This 1925 Lancia Lambda Series 5 Torpédo, headed for Gooding & Co.’s upcoming Scottsdale, Arizona, auction, is a good example of a car Young Graham would have basically ignored. It lacks the sheer presence and grandeur of the prewar American classics that captivated me as a kid, and it’s not as stylish and fun as a postwar sports car or cruiser. There’s no wild streamlining, fancy one-off coachbuilt bodywork or ostentatious chrome. It doesn’t pack a monstrous V12 or V16 or a snarling eight-cylinder. A casual glance reveals nothing more here than a fairly generic-looking, borderline fussy old car.

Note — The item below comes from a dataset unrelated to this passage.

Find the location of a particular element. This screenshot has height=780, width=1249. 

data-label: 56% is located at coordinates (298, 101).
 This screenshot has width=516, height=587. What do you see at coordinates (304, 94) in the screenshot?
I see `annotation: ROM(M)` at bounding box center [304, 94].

Consider: The Lambda packed an interesting narrow-angle single overhead cam V4 engine and came equipped with four standard drum brakes. A four-speed transmission was added to the mix beginning with Series 5 cars (like this auction-bound example) beginning in 1925. It had independent sliding pillar-style front suspension—not the first car to be so equipped, but probably the first truly successful model with IFS.
And, most importantly, the Lambda is the first production car to use what we would consider a monocoque chassis/body construction method. There’s no ladder frame underneath this car; body panels are attached directly to a metal skeleton structure, becoming an integral part of its structure. This makes the car both light and rigid, even though the Torpédo variants had no fixed top.
Lancia’s drive to produce lighter, stiffer, nimbler cars powered by advanced, small-displacement engines is a mission that sounds modern today, and it’s especially shocking when you consider what was going on in America at the time. It was in 1925, for example, that Buick—which, to its credit, had been quick to adopt relatively advanced tech like overhead valves while others stuck with flatheads—decided to kill off its own straight-four engines in favor of an all-six-cylinder lineup. The bigger-is-better mentality was already in place; to this very day, the average American car buyer hasn’t managed to shake that mindset (and to be fair, the rest of the motoring world is doing its best to keep up).
Though the Lambda wasn’t a flop, one of its defining features may have been a little too advanced for the market. One disadvantage of the forward-looking monocoque approach was that it makes it well nigh impossible to fit the car with a custom body (this helps explain why there’s no coachbuilding industry to speak of today). And so, beginning with Series 6 cars, Lancia began offering prospective Lambda customers the option of a bare chassis. If it were a logical concession to consumer taste, it was also one that compromised the original Lambda vision.
By the time the ninth series rolled around in 1931, only bare chassis were offered. This means that, oddly, the last Lancia Lambdas produced were—at least where the body was concerned—less advanced than the very first Lambdas build in 1922, yet more evidence that technological development doesn’t necessarily always move in a straight line.